I find Abby’s argument compelling, but I’m just a CRM salesman, not someone that has ever been an advisor. Nevertheless, I speak with RIAs everyday that used to sell commissioned products, but now only engage in fee-based business, and they sound very much like Mark and Eric — they don’t to want to ever go back to commissions. They have found nirvana.

But I also speak to RIAs that are 80-90 percent fee based, but that still like to offer certain commission-based products. They seem to have found a sweet spot that works for them that will forever keep them in both worlds, although mostly in the fee-world.

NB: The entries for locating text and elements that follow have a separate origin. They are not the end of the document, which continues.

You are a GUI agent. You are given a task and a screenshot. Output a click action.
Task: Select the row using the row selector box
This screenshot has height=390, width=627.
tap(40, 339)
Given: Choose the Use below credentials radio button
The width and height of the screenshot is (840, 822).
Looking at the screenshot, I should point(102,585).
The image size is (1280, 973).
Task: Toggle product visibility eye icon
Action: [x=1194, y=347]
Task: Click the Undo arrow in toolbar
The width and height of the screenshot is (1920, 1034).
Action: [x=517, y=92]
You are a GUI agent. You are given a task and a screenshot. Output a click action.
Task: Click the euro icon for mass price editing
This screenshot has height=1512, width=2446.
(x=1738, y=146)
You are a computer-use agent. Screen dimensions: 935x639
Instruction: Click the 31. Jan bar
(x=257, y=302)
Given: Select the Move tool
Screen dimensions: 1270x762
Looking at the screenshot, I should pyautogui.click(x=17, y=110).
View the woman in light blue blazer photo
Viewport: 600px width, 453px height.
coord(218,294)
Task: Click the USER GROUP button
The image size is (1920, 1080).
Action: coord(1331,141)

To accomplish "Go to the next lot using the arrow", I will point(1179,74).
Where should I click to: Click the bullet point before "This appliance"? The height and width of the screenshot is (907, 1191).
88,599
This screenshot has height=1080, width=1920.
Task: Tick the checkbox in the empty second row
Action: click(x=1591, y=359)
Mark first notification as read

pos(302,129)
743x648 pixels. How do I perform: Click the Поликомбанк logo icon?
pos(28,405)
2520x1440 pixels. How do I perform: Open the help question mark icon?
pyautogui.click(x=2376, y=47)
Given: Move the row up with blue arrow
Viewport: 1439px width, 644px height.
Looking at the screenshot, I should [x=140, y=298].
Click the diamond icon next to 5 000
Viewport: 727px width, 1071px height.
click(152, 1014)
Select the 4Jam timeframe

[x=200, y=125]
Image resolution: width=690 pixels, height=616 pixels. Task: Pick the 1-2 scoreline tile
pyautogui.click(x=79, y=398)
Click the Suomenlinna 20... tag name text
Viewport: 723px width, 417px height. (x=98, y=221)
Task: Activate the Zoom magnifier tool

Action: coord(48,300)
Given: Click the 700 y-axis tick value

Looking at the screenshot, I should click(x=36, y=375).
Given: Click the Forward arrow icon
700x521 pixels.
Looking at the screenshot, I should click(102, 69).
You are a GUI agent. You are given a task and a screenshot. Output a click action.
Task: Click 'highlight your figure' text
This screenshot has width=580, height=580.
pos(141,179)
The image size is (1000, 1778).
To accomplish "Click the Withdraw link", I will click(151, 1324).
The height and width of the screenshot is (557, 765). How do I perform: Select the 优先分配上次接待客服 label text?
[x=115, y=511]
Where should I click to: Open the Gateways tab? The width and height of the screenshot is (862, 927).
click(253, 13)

Ultimately, it seems to me that a dynamic field like the RIA segment is not going to be defined by any one model. Recently, John Furey told RIAbiz of the “complacency” in the RIA space. I don’t know if that’s the right description, but I do believe that technology, changing demographics, and many other things John suggested, for instance, are quickly resulting in new models in the RIA space and redefining the entire financial landscape.

Consequently, I bet for some, the hybrid model will work best, while for others the pure RIA will always reign supreme. Overall; however, I think the growth of fee-based services is the best thing to happen to the financial services industry in a long time and hybrid advisors are helping with that growth. So I say kudos to both, even if one isn’t as pure as the other.

Kevin

Kevin

December 19, 2012 — 1:39 PM

Ms. Salameh seems to confuse fee-only and fee-based by using them interchangeably in the article. By being a fee-based advisor, she was never “pure” in the first place. Now, her hybrid approach is a second step away from working in the clients’ best interests. Her comments feel like justifications for keeping a client’s money (and commissions) in-house under all circumstances.

Pat

Pat

December 29, 2012 — 2:28 PM

Talking her book. Fee based IS NOT THE SAME THING AS fee only. Helloooooo.

Hybrid is not pure by definition! What is her educational and business experience to present this as fact? Its ludicrous and everyone has been very polite in responding….

Try being the client ( me!) and comprehending the goobledy gook ADV of one of those hybrid firms. Try honestly telling your client why you chose the Met Life Annuity vs the Vanguard/ Jefferson national one available to them for 200 bp less. Try telling them the truth about what you were paid on the Whole Life you sold them when they really ought to have bought term. Is Ms Salemah aware that the UK has banned commissioned sales of retail investment products? I am tired of hearing how the devoted practitioner ( a CFP even as practice standards allow suitable product ) stands above the sway of commissions. The reality is conflicts of interest are HUGE in a hybrid and the disclosures are inadequate in that consumers cannot comprehend them.

This business is based on TRUST. Trust is founded in transparency and the hybrid model is opaque and conflicted by definition. Yes, it comes in varying degrees, some independent firms at least are not hawking their own platforms funds but there remain serious issues with this model.

The world is shifting and consumers are younger and savvier, they will treat investment products as any other and expect to know PRICE. More than that, in our new world of compressed returns we owe clients the best returns available which means lowest embedded fees, revenue sharing, expenses, soft dollars, turnover etc. The exponential drag of excess cost is now a real threat to retirement success and in the hybrid model, unfortunately, the practitioner is not disincentived to minimize these embedded costs. The “one stop shop” is not pure, but rather its bottom line depends on cross selling commissioned product. This is NOT the final destination. UGH!

PS I love white papers by people who work within industry about why their model is the best. Talk about conflicts of interest.